By Sampo Hietanen, CEO and Founder of MaaS Global
Why is it that the only carbon emissions we don’t seem to have any control over are those from transportation? Globally the only sector that has grown its CO₂ output since 1990 is transport (ground + air). It is now 25% of all of the world’s carbon emissions and will, if the current trend continues, be 40% by 2030. Most of this is road traffic, and majority of that is passenger cars. So, if we are to take IPCC’s 1,5 degree target seriously, we should focus on cars.
From where I am standing I’d say the challenges are the price of entry to the world of transportation, the power of incumbents and the toolbox of the authorities. Mobility is expensive: cars, car factories, roads, parking facilities and public transportation infrastructure don’t come cheap. Disrupting this is very different than moving news from paper to digital or banking from brick and mortar to web.
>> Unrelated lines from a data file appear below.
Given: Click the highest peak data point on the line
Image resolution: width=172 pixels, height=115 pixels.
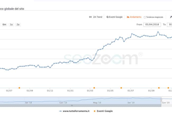Looking at the screenshot, I should (158, 32).
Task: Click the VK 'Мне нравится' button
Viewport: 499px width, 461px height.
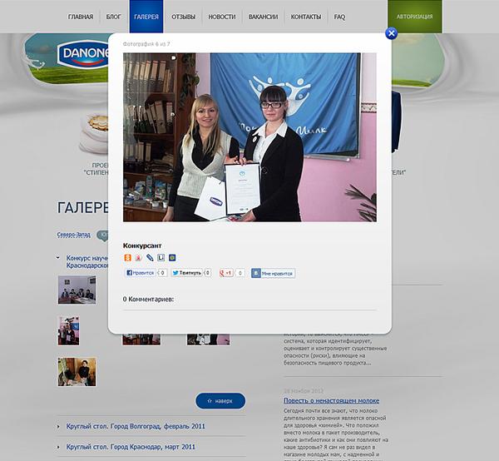Action: [x=273, y=273]
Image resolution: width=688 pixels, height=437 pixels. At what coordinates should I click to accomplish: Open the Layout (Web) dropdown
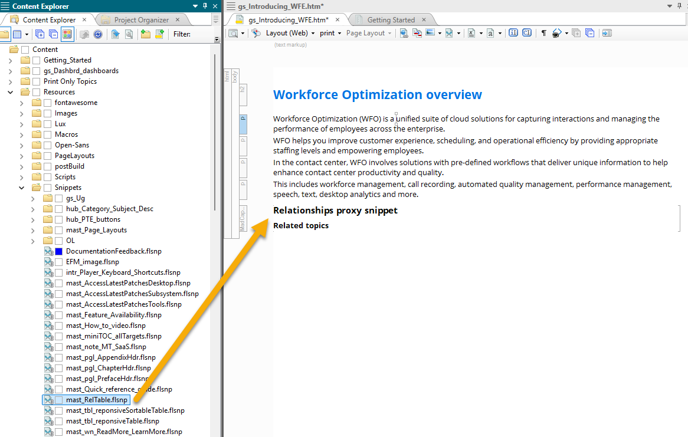[x=290, y=33]
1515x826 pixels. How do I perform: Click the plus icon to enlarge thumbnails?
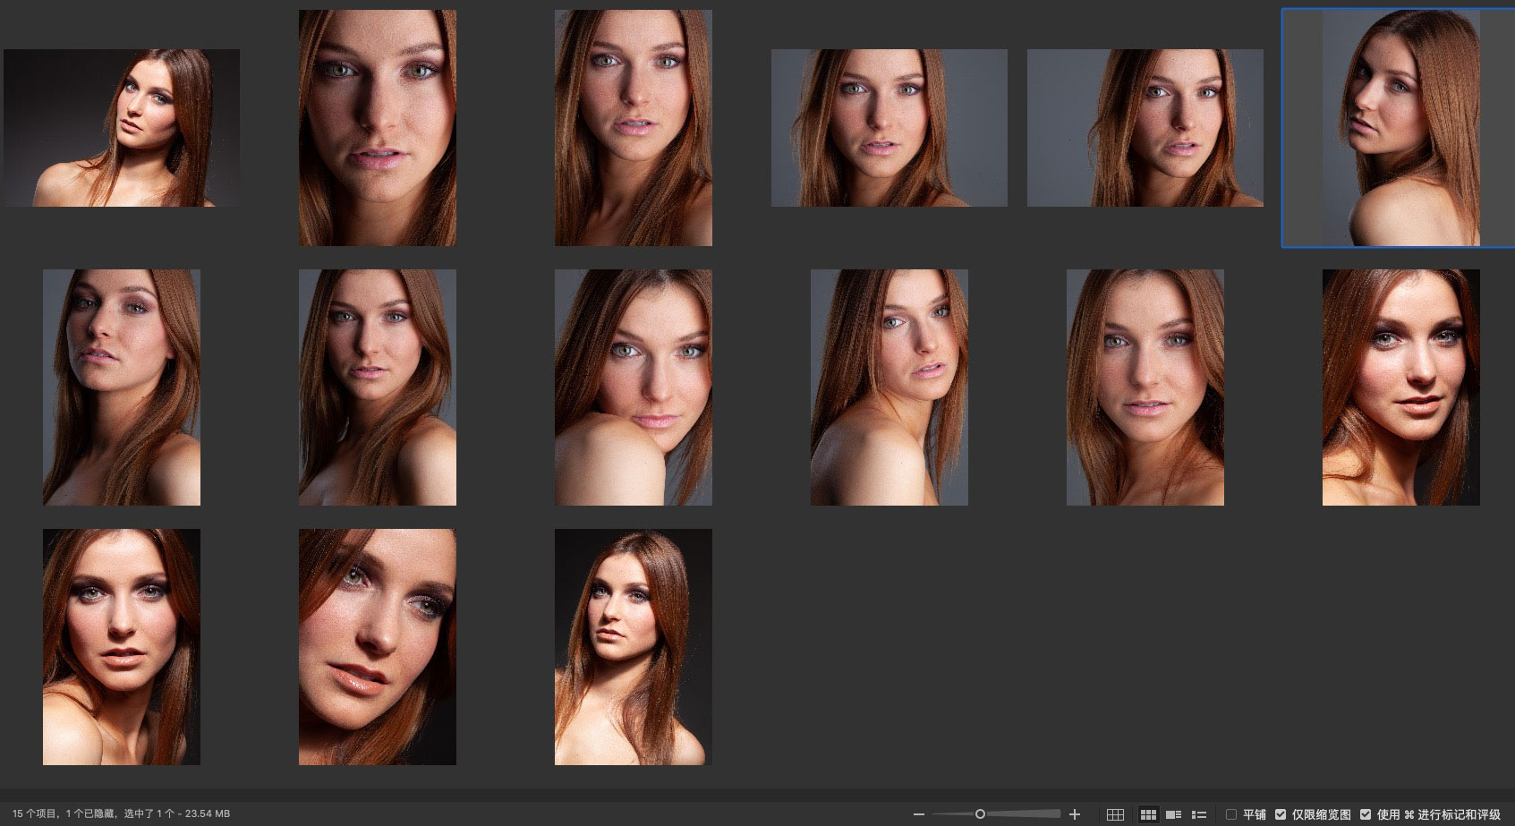pos(1075,814)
And it is not just about the money that is needed to enter these markets, it is about what incumbent car makers and transportation operators are afraid of losing: volume, market share and power. For the last century car companies have been a major supplier of wealth, work and taxes. Any serious decrease in cars sold will hurt them severely. Transportation operators are local power houses built over decades and tend to focus on holding onto their current market. Authorities, on the other hand, are good at detailed planning and tendering but not at having a vision and bending the world to it. The result is a world that sits in endless seminars, finds new things to research and avoids conflicts while carbon levels in the atmosphere keep on rising.
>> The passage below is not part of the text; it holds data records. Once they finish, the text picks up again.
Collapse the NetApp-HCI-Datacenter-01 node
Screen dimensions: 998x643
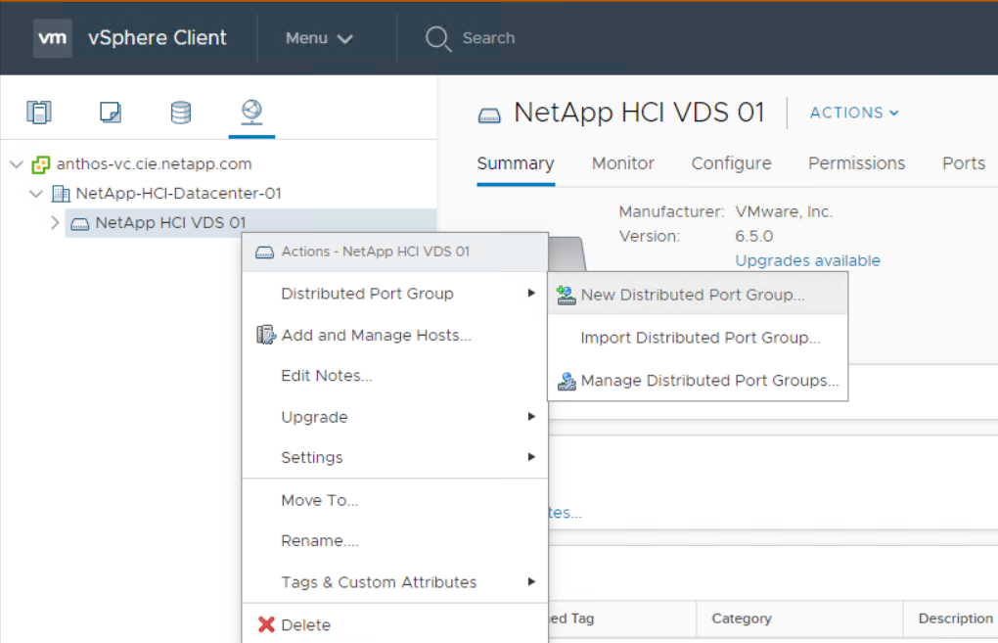point(36,194)
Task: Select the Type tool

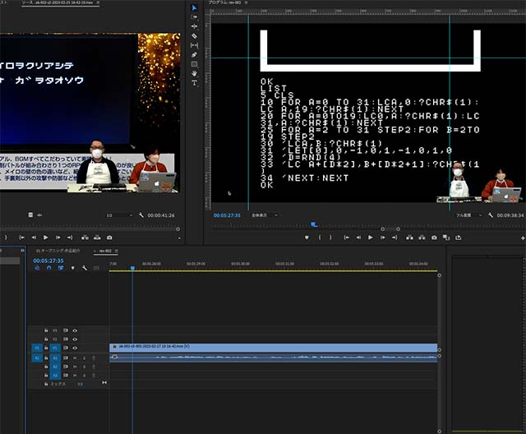Action: click(195, 83)
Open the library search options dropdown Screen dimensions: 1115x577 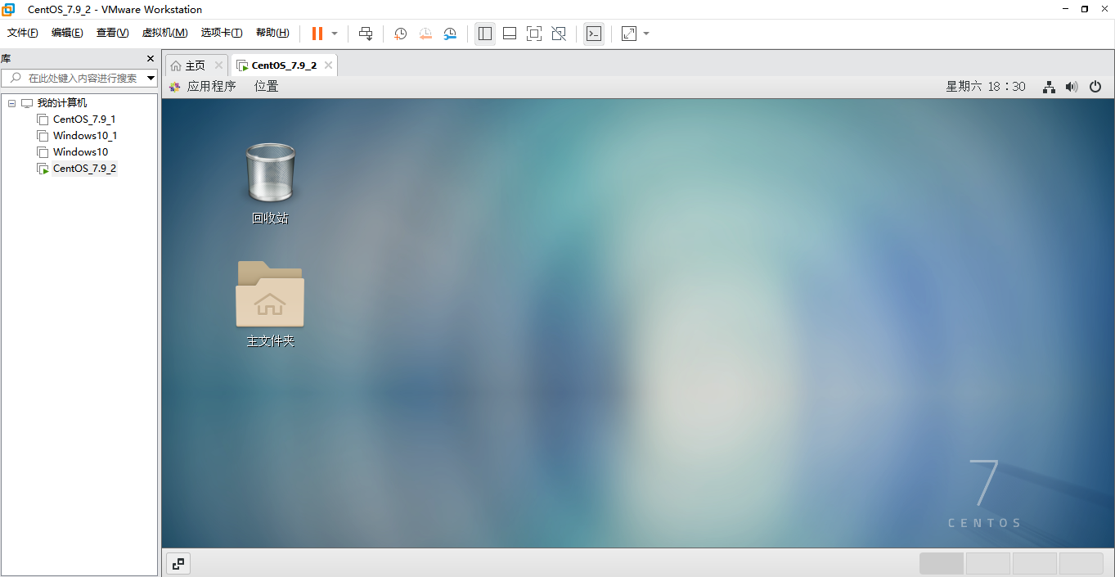tap(151, 78)
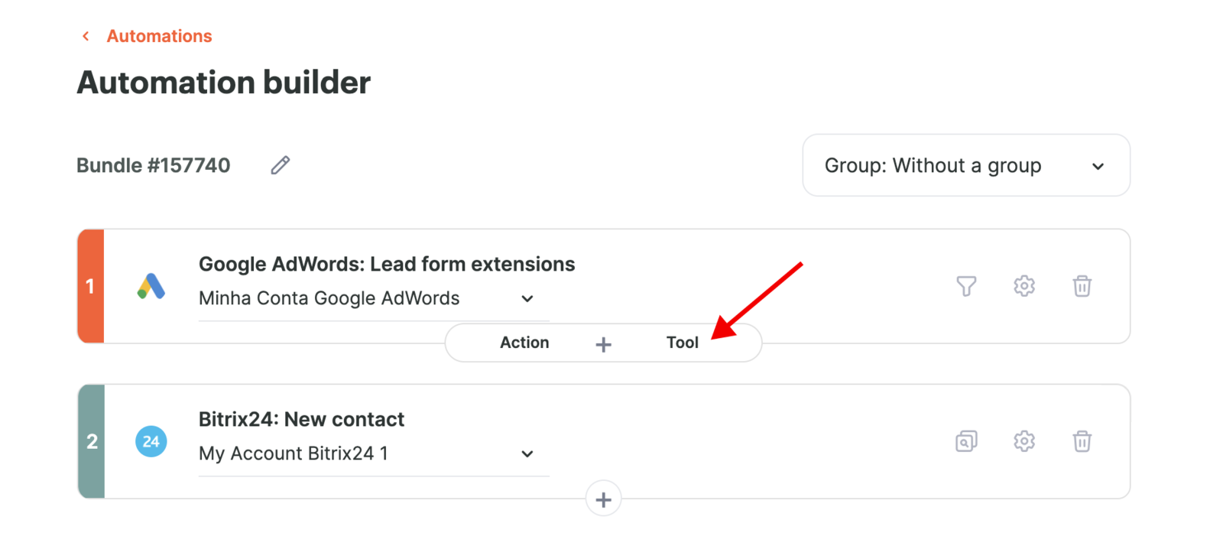
Task: Click the pencil icon to rename the bundle
Action: pos(280,165)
I see two things that must, and I believe will, happen simultaneously to break the deadlock. The first is that the leading cities of the world will start leading the world. The second is that we must become innovators in how to pass world-changing regulation.
We are currently experiencing a new era of city states. The world’s population is moving into cities, the cities are today’s sources of wealth and more governable than countries. In a globalized and digitalized world New York, Singapore, Barcelona and Helsinki have more in common than they have with many of their domestic counterparts. Leading cities will increase their cooperation, benchmarking and world-changing efforts despite of what happens on the country level. This development can be seen both as a remedy and a cause to the world’s ills, and is therefore often contested and raises endless prestige conflicts. The leading cities shouldn’t be seen as the only answer but they will be a vanguard leading us towards a smarter world.
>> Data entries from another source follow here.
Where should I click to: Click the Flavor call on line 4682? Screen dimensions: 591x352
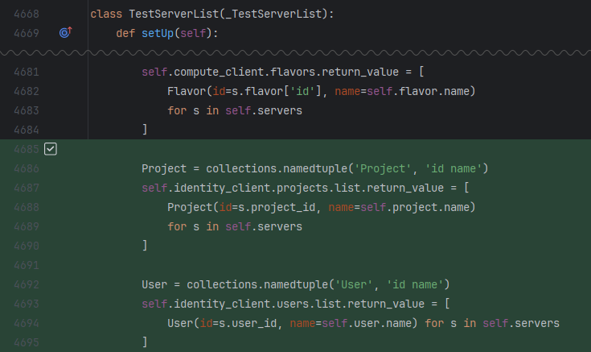click(x=187, y=91)
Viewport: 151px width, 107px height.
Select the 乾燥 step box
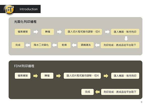pos(64,45)
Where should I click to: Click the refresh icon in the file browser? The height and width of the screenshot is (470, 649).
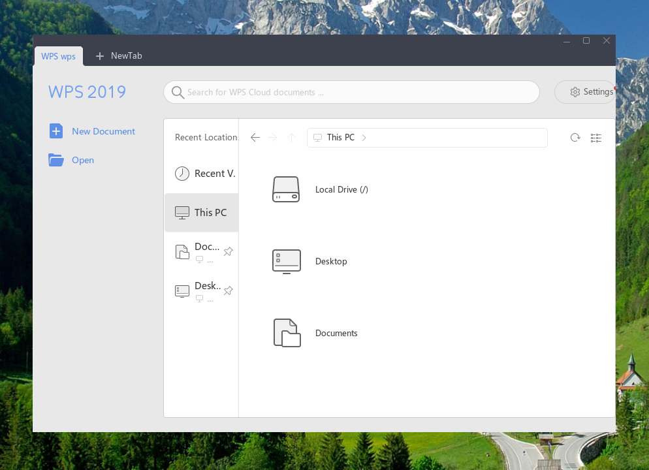(575, 138)
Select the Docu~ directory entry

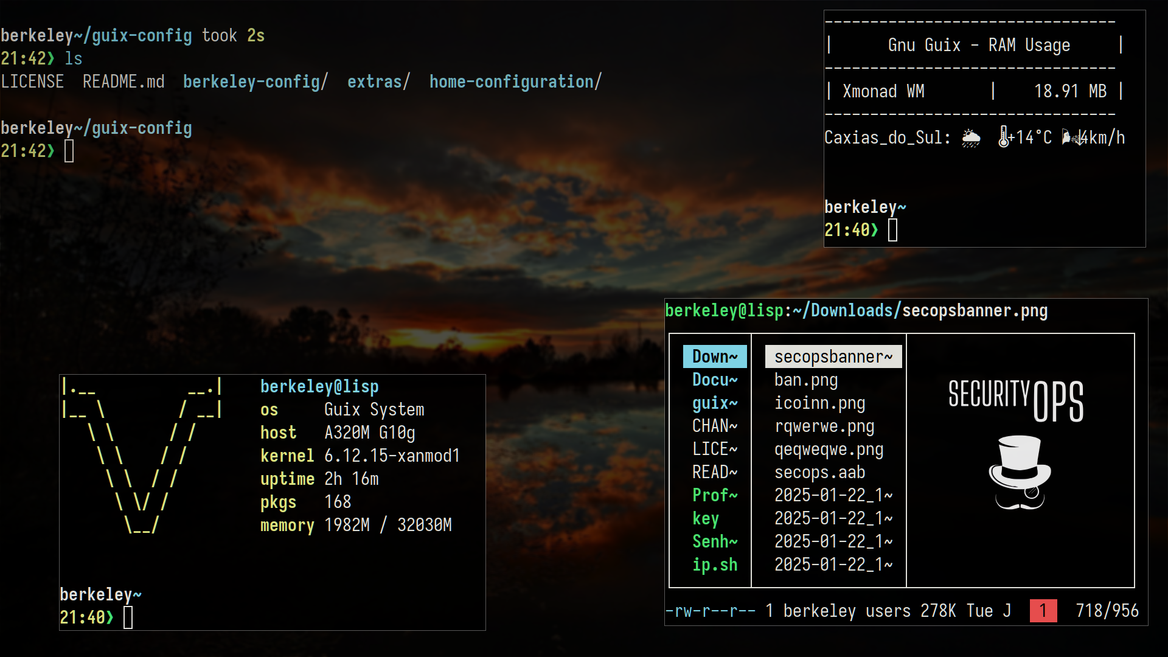(x=715, y=380)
Parallel to the cities’ joint efforts we need smart regulation. By this I mean regulation that redefines the roles of the cities and companies in them. Disruptive new companies should not be seen as enemies of the, often city-owned, transportation providers, but rather as companions in building the future. Also when systemic changes are attempted, and the old channels get stuck, it may be a smart move to try a different route.
In 2010 Finland was the first country in the world to introduce universal broadband service. This meant that everyone in Finland was entitled to a 1MB service for a moderate price and the telecommunications companies had to deliver that. This would benefit the customer and fast track the markets towards digital, but was not in the short term interest of the incumbent telecoms.
The lawmakers did not want to see the process being dragged down by the telecoms lawyers, and made an, at the time audacious claim that broadband was a subjective right of the citizens, comparable to human rights. The law was passed. Since 2010 the amount megabytes people are entitled to has risen, and what’s more important, the idea has been passed as a European directive and is an important stepping stone towards a digital single market.
Why not treat access to modern low emission transportation as a human right? Where there is a will, there must be a smart way.